AFU staying - Radebe
Cape Town - Justice Minister Jeff Radebe on Wednesday insisted the acclaimed Asset Forfeiture Unit (AFU) would "remain intact" as it had a vital part to play in achieving government's crime fighting goals.
Radebe told reporters a contentious strategic plan unveiled by National Director of Public Prosecutions Menzi Simelane last month which would have whittled away the autonomy of the unit, was on hold.
He described the plan as "subjected to the context" of the government's justice and security performance delivery contract with President Jacob Zuma.
"One point that I will make very clear is that the Asset Forfeiture Unit remains intact as I believe it has to play a very critical role, in particular (to) corruption where we expect that by 2014 we will successfully convict at least 100 people who have assets of more than R5m restrained."
Other units also staying
Radebe said three other specialised units within the National Prosecuting Authority (NPA) - the specialised commercial crime unit, the priority crimes litigation unit and the sexual offences unit - would also continue work in their current form.
Simelane's five-year plan for the NPA had sought to decentralise the units by making their staff report to regional prosecution directors.

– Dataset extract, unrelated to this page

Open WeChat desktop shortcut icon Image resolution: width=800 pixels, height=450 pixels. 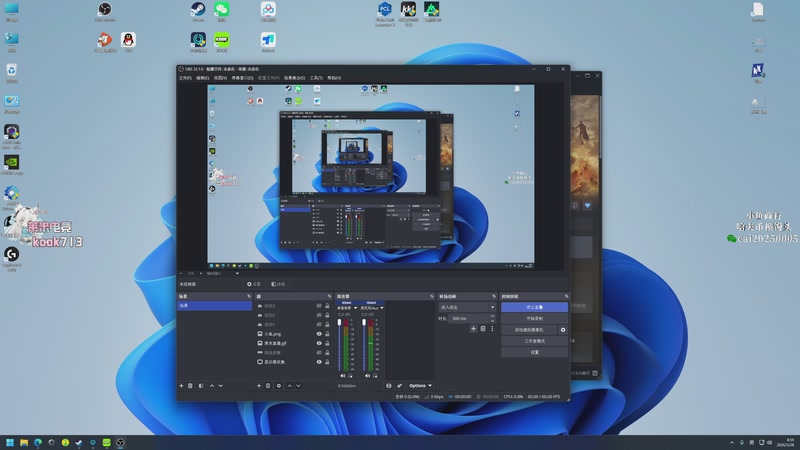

AFU head Willie Hofmeyr and his counterparts at the other units would have been reduced to the status of special advisors in Simelane's office.
But the proposal was put on hold after Radebe, who told MPs he had not been consulted, held an hour-long meeting with Simelane last week dominated by discussion of the future of the AFU.
The ministry however supports Simelane's ultimatum to Hofmeyr to choose between running the AFU and the corruption-fighting Special Investigating Unit. He had been in charge of both since 2001.
A source close to the minister said there was no firm deadline for Hofmeyr to announce a decision, but he had been asked to do so "as soon as humanly possible".
Briefing reporters ahead of his budget vote speech, Radebe said the security and justice cluster's performance contract stated eight broad goals.
These included reducing crime, especially violent crime, integrating the criminal justice system, fighting corruption in general and within the cluster, managing perceptions of crime and ensuring an efficient system for protecting South Africa's borders.
He said the ministries concerned this week started working on a delivery mechanism, which would be handed to the president and signed by him.
Radebe side-stepped a question on whether he would resign if the cluster failed to live up to its commitments, but added: "If there is no performance, there has to be a censor of some sort."